Seven-year-old suffers broken nose at school in Marbella after allegedly being pushed and insulted
The girl told hospital staff that she had been bullied since last year but the education department maintains that the school had not received any alert from her family nor had the teachers detected any "evidence" of harassment
A seven-year-old girl has had to undergo surgery for a broken nose after being allegedly pushed and shoved at her school in Marbella by another pupil who had apparently been teasing and insulting her since last year. This is what the minor told the doctors who treated her at the Costa del Sol Hospital and this is recorded in the medical discharge report, to which SUR has had access. Her mother told SUR that she knew that some of the classmates of the little girl, originally from Colombia, mocked her when she read aloud and called her “ugly” and “fat”, and also used a derogatory word to refer to her nationality. However, she also admitted that she “downplayed its importance”. With a lump in her throat, the girl’s mother admitted to feeling “a sense of impotence for not having taken action sooner”.
The story goes back a year, when the teacher informed the mother that the child "did not know how to read" and was "distracted" in class. "She did not want to go to school, and her sister, who picked her up, told me that the girls were bothering her," she explained. Her mother was aware of the situation, but also thought that "it was childish things" and did not give it "too much importance". However, she says that her eldest daughter spoke to the child's teacher about it and she told her that "she was going to talk to the children" and that "it was not going to happen again".

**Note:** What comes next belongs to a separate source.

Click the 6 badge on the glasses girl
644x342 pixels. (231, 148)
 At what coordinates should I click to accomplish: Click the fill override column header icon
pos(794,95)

The education department, on the other hand, reported that the school had no previous complaints or warnings from the family about a possible situation of bullying, and that the teachers had not detected any evidence of bullying either.
This school year, the girl is repeating the second year of primary school and her mother says that she started "with more encouragement" because "the girls who were bothering her" moved to third year. However, just a few days after the start of classes, she explained that she came home with grazes and, when asked about them, replied that “the same girls as always had pushed her over”. On Monday 3 October, at around 3.30pm, the little girl was leaving the dining room on her way to her extracurricular activities when she was pushed, causing her to suffer a frontal and nasal injury.
The school has activated a protocol to clarify what happened and to take the appropriate measures
With her face covered in blood, suffering from abdominal pain and dizziness, the girl was taken to hospital by her father, who had been alerted by the school. “She didn’t tell her dad anything, but she did tell the doctors that she had been walking when one of the girls pushed her. If they had been playing, she would have managed to put her arms out, but she was distracted and took a direct blow to the face,” her mother explained. The following day, the girl underwent surgery.
Still in pain, the minor is trying to recover, while her mother deals with the "anger" she has been feeling for days that the school had not alerted the health workers and that the head teacher did not contact her. "Yesterday, when we left the hospital, I went to look for her teacher and she told me that she didn't know what had happened. How can she not know what is happening in her own centre?" The mother admits her own fault for not informing them of what was happening, but asks that they “pay more attention,” since “it’s not the children’s fault if we don’t correct them.”
The education department referred to the episode as "an incident between pupils" in which "one of them suffered a fall that required medical attention". The school has activated a protocol to clarify what happened and take the appropriate measures.